Excerpt:

- - - - - - -

By Cathy Ingalls, Albany Regional Museum board member
How many times have we wanted to ask a relative or a friend about something we just learned but we couldn’t because they had passed on?
That’s what happened to me when I found out that my grandfather, C.E. Ingalls, publisher of the Corvallis Gazette-Times from the 1910s until 1950, had donated to Horner Museum, now known as the Benton County Historical Museum, a stirrup lost by Army Lt. Phil Sheridan in the 1850s while he was posted to Fort Hoskins, about 20 miles west of Corvallis.
Sheridan later became a respected cavalry general for the Union during the Civil War.
According to records at the museum, the soldiers thinking to play a joke on the newly arrived Sheridan provided the lieutenant with a horse, asking him if he wanted to try it out by riding across a field. Sheridan said yes.
The horse, known to the soldiers as one that liked to buck, took off at a gallop trying to dislodge the lieutenant as it went. But the story goes that Sheridan stayed on even though he lost a stirrup.
What the soldiers didn’t realize was that Sheridan was the best rider at West Point, from where he had just graduated.
Later as the story goes, a farmer found the stirrup and then somehow it made its way into my grandfather’s hands.
So much for that mystery, but there is no mystery about why Fort Hoskins was built when and where it was.
The fort was one of three constructed by the Army to monitor Native Americans living at the Siletz Agency after the Rogue River Indian War. The dual purpose of Fort Hoskins that overlooked the eastern entrance trail to the reservation was to prevent the Indians and settlers from attacking each other.
Later when the Civil War broke out, the fort was no longer needed for its original purpose and instead it was garrisoned to keep watch on pro-Confederacy Oregonians.
When the war ended in 1865, the fort was decommissioned and buildings were sold off or dismantled.
The fort, named for 1st Lt. Charles Hoskins, who was killed in the Battle of Monterrey in 1846 during the Mexican War, was not traditional looking as it did not have a blockhouse or other fortifications. Only a low picket fence surrounded the fort, which contained 15 to 20 buildings, including officers’ quarters, soldiers’ barracks, a storage area, guardhouse, bakery, hospital, barns and a corral.
It seems that the guardhouse was primarily used to confine drunken soldiers, a few Native Americans and deserters.
There was a two-acre parade ground that boasted a 100-foot tall flagpole measuring two feet in diameter at the bottom. Years later, a jar containing coins and a company roster were discovered buried at its base.
Reports indicate that up to 150 people were assigned to the fort, where life was considered to be uneventful as there was a lack of meaningful things to do, discipline was lax, morale was low, and a lot of carousing and desertion took place.
In the 1970s, former Oregon State University professor David Brauner began leading excavations at the fort site, which was listed in 1974 on the National Register of Historic Places.
In 2002, Benton County opened Fort Hoskins Historical Park, and in 2012 the commander’s home was moved back to the fort from nearby Pedee.

- - - - - - -

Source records
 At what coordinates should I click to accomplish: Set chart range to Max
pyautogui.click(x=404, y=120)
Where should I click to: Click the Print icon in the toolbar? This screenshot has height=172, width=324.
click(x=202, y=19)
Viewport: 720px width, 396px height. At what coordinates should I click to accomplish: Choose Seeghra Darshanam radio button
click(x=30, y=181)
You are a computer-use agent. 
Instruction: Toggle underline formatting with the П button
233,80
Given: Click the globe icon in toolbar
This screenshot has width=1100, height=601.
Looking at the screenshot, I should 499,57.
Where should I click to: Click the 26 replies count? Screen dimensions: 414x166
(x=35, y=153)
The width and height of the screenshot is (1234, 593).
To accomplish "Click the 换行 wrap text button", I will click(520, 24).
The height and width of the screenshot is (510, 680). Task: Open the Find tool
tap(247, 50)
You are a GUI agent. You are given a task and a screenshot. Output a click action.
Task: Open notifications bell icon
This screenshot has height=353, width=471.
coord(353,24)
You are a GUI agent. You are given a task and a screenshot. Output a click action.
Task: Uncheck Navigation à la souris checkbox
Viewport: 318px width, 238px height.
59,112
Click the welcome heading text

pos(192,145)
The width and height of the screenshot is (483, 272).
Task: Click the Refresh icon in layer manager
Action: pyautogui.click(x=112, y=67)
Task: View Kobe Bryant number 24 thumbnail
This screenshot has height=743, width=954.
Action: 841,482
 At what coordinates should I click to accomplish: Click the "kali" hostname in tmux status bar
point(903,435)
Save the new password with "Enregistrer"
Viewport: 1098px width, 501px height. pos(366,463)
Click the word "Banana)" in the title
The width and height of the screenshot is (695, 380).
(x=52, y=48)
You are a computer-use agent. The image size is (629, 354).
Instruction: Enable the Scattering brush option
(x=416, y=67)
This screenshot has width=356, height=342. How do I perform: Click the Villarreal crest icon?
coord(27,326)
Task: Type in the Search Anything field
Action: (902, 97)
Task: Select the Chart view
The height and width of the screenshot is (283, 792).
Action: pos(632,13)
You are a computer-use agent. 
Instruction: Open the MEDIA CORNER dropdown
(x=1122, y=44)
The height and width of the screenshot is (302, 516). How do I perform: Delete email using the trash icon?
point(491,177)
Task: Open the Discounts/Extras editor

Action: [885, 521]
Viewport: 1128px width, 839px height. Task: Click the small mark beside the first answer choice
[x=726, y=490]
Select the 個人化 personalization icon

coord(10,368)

- - - - - - -

Rewrite the Fort Hoskins article from "The horse, known" up to and including "where it was.", putting "rancher" in place of "farmer". You will not need the material.

The horse, known to the soldiers as one that liked to buck, took off at a gallop trying to dislodge the lieutenant as it went. But the story goes that Sheridan stayed on even though he lost a stirrup.
What the soldiers didn’t realize was that Sheridan was the best rider at West Point, from where he had just graduated.
Later as the story goes, a rancher found the stirrup and then somehow it made its way into my grandfather’s hands.
So much for that mystery, but there is no mystery about why Fort Hoskins was built when and where it was.